▶ [Fragmento del documento]:

........

Planeaba mudarse a Carolina del Norte, donde un amigo le había ofrecido un lugar donde quedarse mientras él empezaba de nuevo. Solo era cuestión de esperar a que llegara el papeleo final: el título de su auto.

Pensamos que solo tomaría un par de semanas. Tomó tres meses.

Cada vez que llegaba un correo para él, me hacía ilusiones, pero nunca era la carta que necesitaba. Llegó una carta oficial dirigida a “Kenneth Sean” y Robby se desesperó. Había pasado por tantas decepciones que no confiaba en poder ser libre otra vez de disfrutar su vida.

Al día siguiente, le envié un mensaje de texto como de costumbre para decirle que me estaba preparando para nuestro paseo matutino, pero no hubo respuesta. Dormirá hasta tarde, pensé. Una hora más tarde, envié un mensaje de texto nuevamente. Aún nada. Mi imaginación empezó a preguntarse si algo andaba mal.

“¿Estás bien?”, le envié en un mensaje. No respondió.

No pude evitar que mis pensamientos den vueltas y vueltas. Poco más de un año antes, había visto al medio hermano mayor de Robby, Chris, sufrir una muerte agonizante por cirrosis después de una vida de adicción al alcohol. En mi dolor, me culpé por mis fracasos como madre, primero negándolos y luego negociando. Mi cabeza rumiaba expresiones como “y si” o “si tan solo”, pero no hay un botón de rebobinado en la vida. Solo podía intentar hacerlo mejor con el hijo que tenía.

........

▶ [Líneas extraídas]:
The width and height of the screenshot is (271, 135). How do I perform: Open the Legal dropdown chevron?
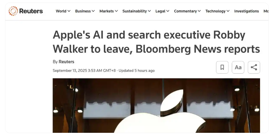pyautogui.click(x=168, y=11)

........

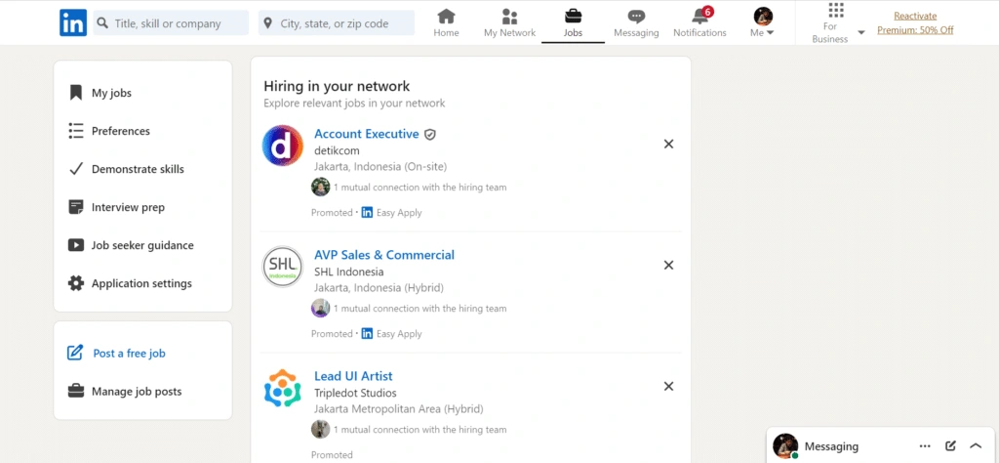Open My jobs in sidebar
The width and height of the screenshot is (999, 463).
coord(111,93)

........

▶ [Enunciado del ejercicio]:
Retome el relato sobre la espera de Robby y continúelo a partir de su última oración.

▶ [Respuesta esperada]:
Esperé una respuesta de Robby, pero no hubo ninguna. Su depresión me preocupaba. Una vez me había dicho que nunca había tenido un pensamiento suicida, pero ¿eso podría haber cambiado? Llamé. Finalmente, después de una larga y angustiosa espera, respondió.

“Me quedé dormido”, dijo, sonando atontado. “Me alistaré”.

Mi alivio fue tan grande que después de colgar, rompí en intensos sollozos, salpicándome la cara con agua fría para quitar las manchas rojas y que él no se diera cuenta.

“Acabo de ver tus mensajes de texto”, respondió entonces. “Lo lamento”.

Así que supo lo preocupada que estuve.

La depresión de Robby fue el tono de fondo del tiempo que pasó conmigo después de eso. Mientras esperábamos el correo todos los días, el invierno le quitó calidez y color al bosque. Hacía demasiado frío para disfrutar de nuestras largas caminatas, y nos apresurábamos a regresar a mi pequeña casa tan pronto como los perros terminaran sus necesidades.

Y entonces, un día, llegó la carta, la que habíamos esperado y temíamos que nunca llegaría. Robby no confiaba en que su nombre fuera el correcto hasta que lo abrió y lo comprobó por sí mismo. “Robin Douglas Sean Kenneth Hillier”.

Reímos, lloramos y celebramos.

Pero el calvario no había terminado. Todavía teníamos que ir al Departamento de Vehículos Motorizados de Nuevo México y registrar el automóvil antes de que Robby pudiera conducir legalmente hasta Carolina del Norte. ¿Qué pasaría si no tenía la documentación adecuada, el comprobante de domicilio o cualquier otra cosa necesaria?

Llamó y concertó una cita, revisó que la había sacado bien y luego volvió a llamar solo para asegurarse otra vez. Y otra vez.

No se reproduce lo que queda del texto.